There’s a line in Mad Men, when protagonist Don Draper was accused for being someone who ‘only likes the beginning of things’. There’s some credence for saying that is not too dissimilar from me and the bands I’ve been in over the years. If I were to offer myself just a superfluous review of my memories of being in them, the initial months and years of them tend to pop up in the highlight reel. For each of them, I eventually found a way to become disconnected from them emotionally. I suppose you could accuse me of being someone that didn’t fundamentally really loved playing music and I may not find the strength to offer you a convicted retort.

Perhaps music to me was a crutch I used during my teenage years to offer myself a convenient excuse to not belong to anything, but at the same time to also belong to something. And once I discovered something which could offer me that without having to lug a guitar to an obscure drinking hole, I dropped it. I don’t know. I am not sure if that’s true but perhaps there is some truth in that.

I’ve often been asked if I miss playing music. My answer will often jump immediately to a specific moment in my life. It was a weekday night. My church was located at a once-popular corner of SS2, PJ, just above a Shakey’s Pizza and opposite the popular pisang goreng truck. We had the lights mostly off at the church, but we had the amps cranked up and the PA was hissing. We had asked for permission to have a jam session and the pastor was okay with it. There were five, maybe six of us. We had been given an old, scratched cassette of a Pure Metal compilation. There was a track on it called ‘Warrior of Light’ by a band called Force 3. We were trying to play that song. ‘Trying’ being the operative word. I had a mic and I remember screaming into it. Yeah screaming, not singing. I had not learned to play the bass yet then so all I could offer to proceedings was my complete lack of singing ability.
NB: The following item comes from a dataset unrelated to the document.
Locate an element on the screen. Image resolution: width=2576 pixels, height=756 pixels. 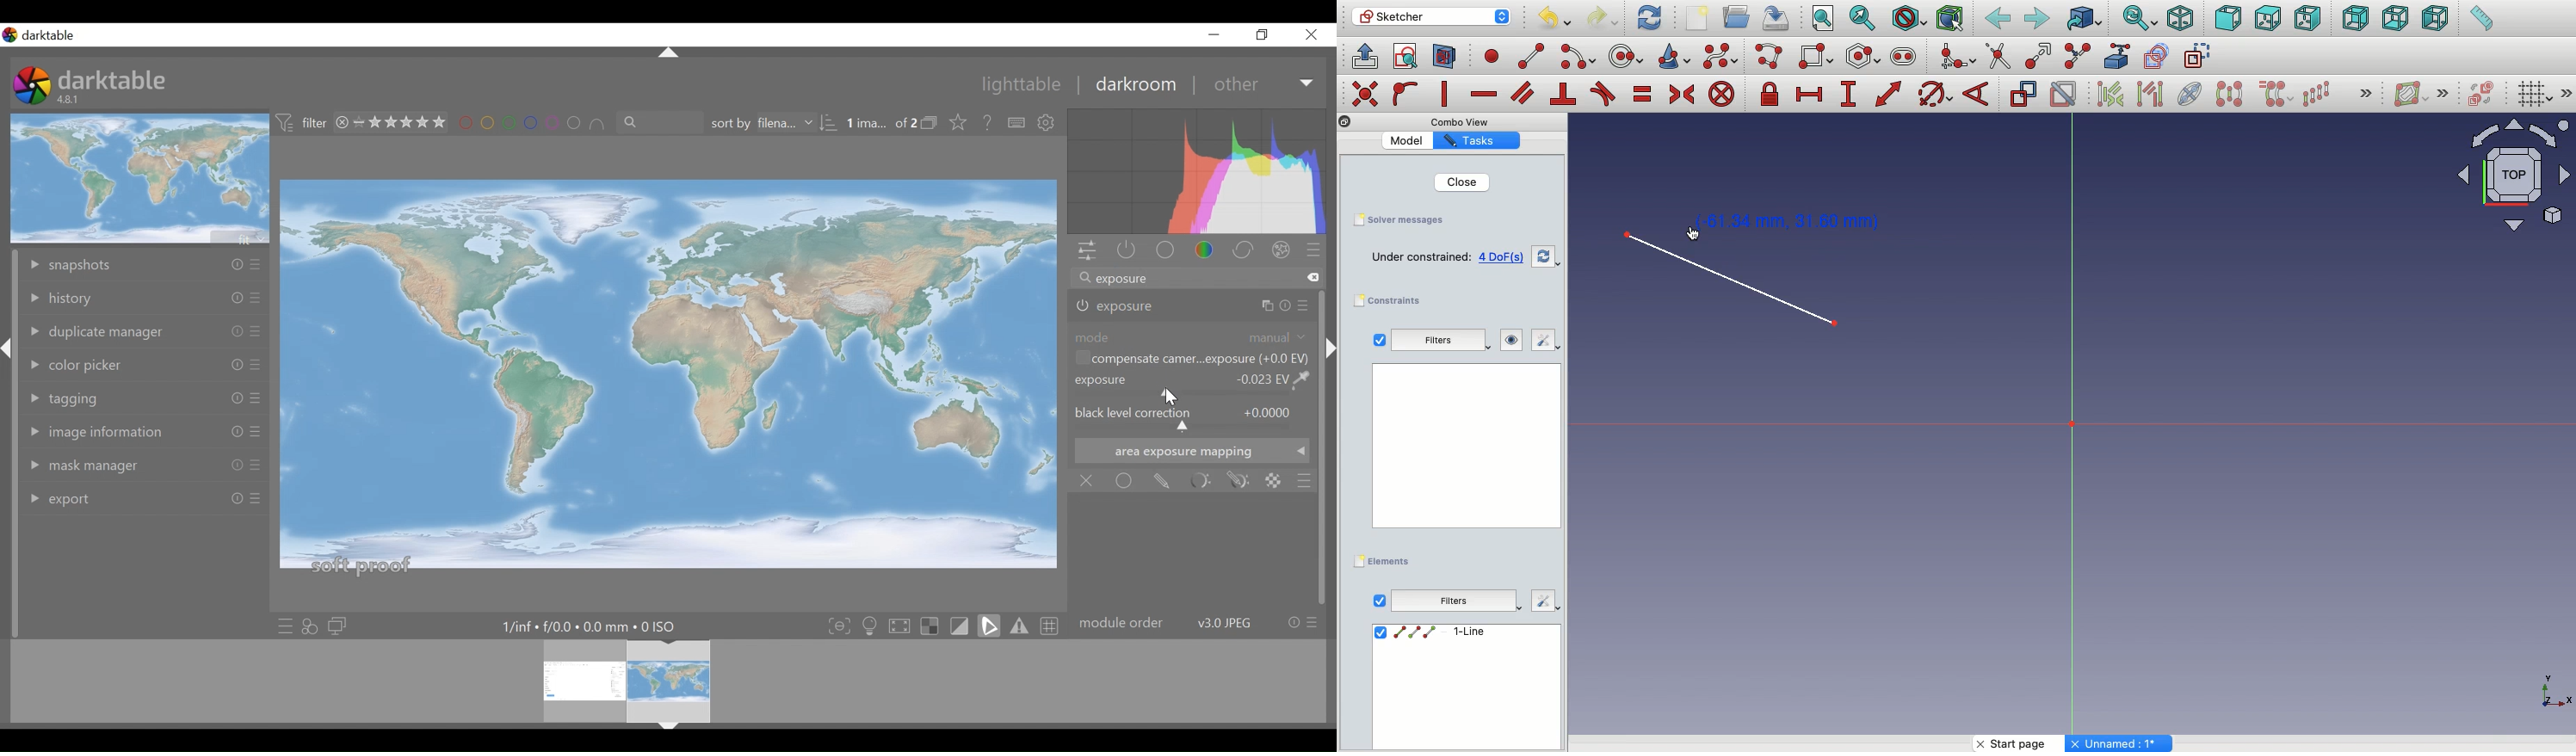
Constrain vertical distance is located at coordinates (1851, 96).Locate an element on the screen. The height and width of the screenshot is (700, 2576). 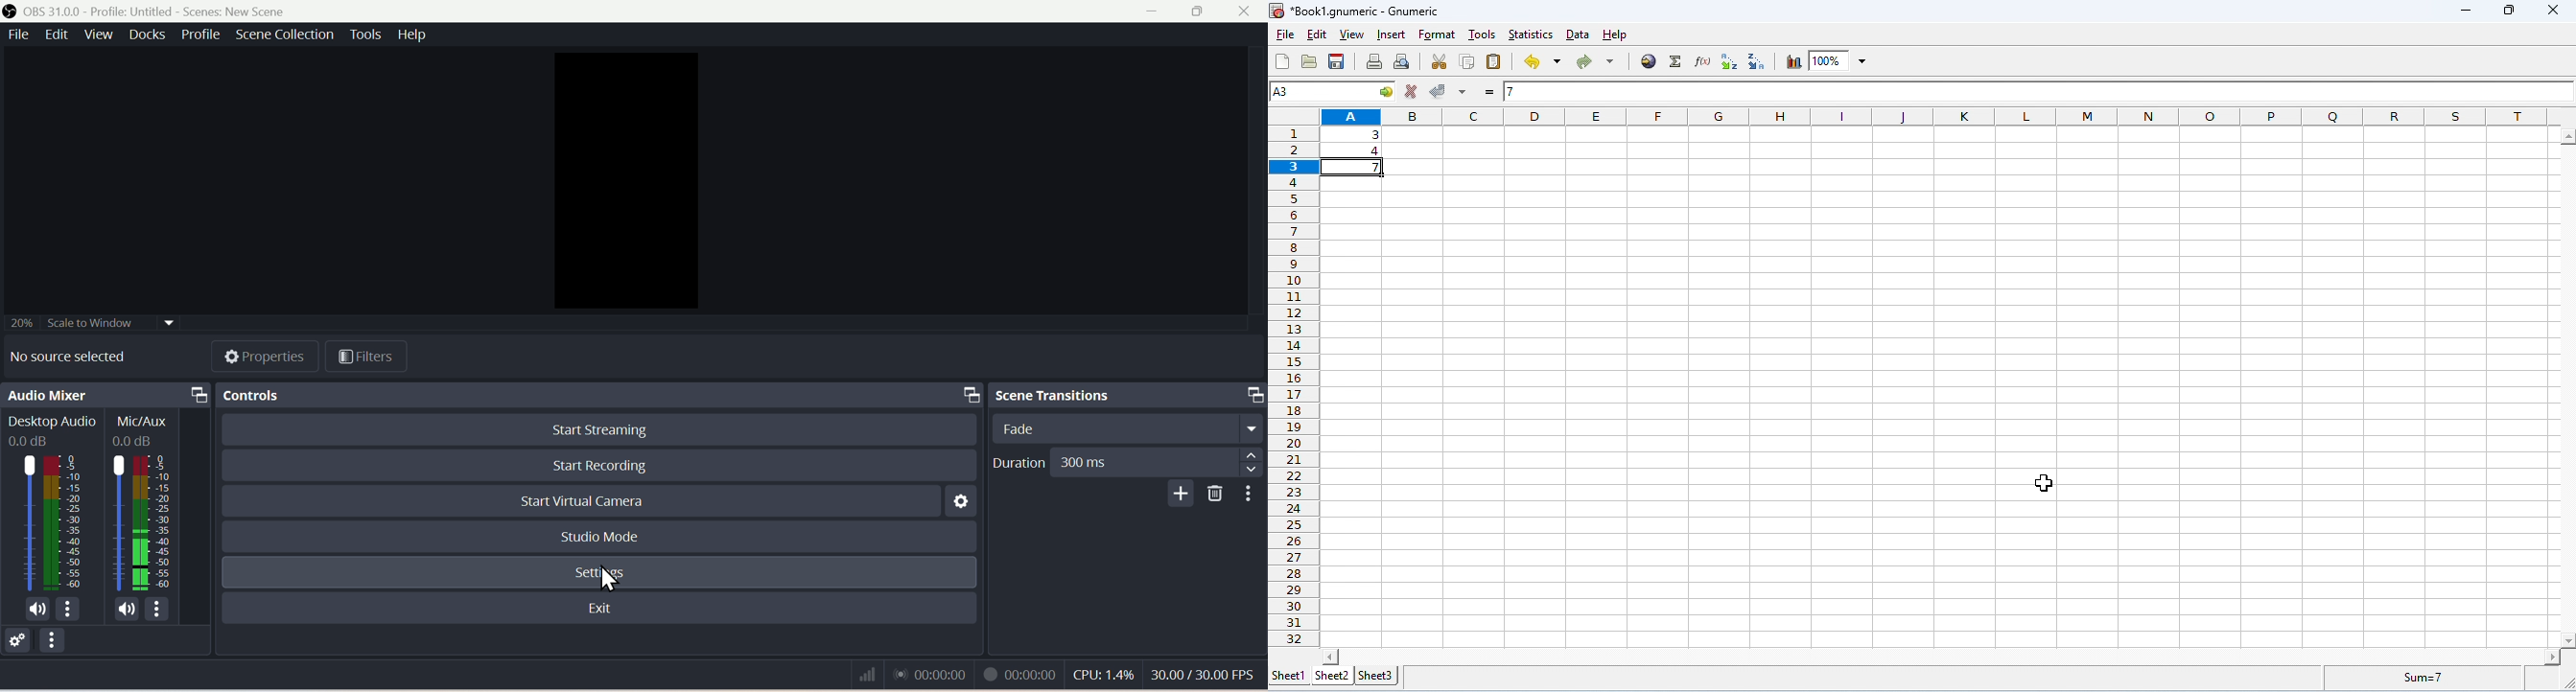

Yet, I felt powerful at that moment, like my soul was finally afforded proper release from its shackles. Like I had been searching for something unknown all my existence and at that moment, I found it. Like I was struck by lightning and given divine powers. I was lost, but now I was found. It probably sounded like an otter being waterboarded with acid for people walking the street sidewalks below but to us, we felt like the greatest band in the world.

I miss that feeling. Does that count?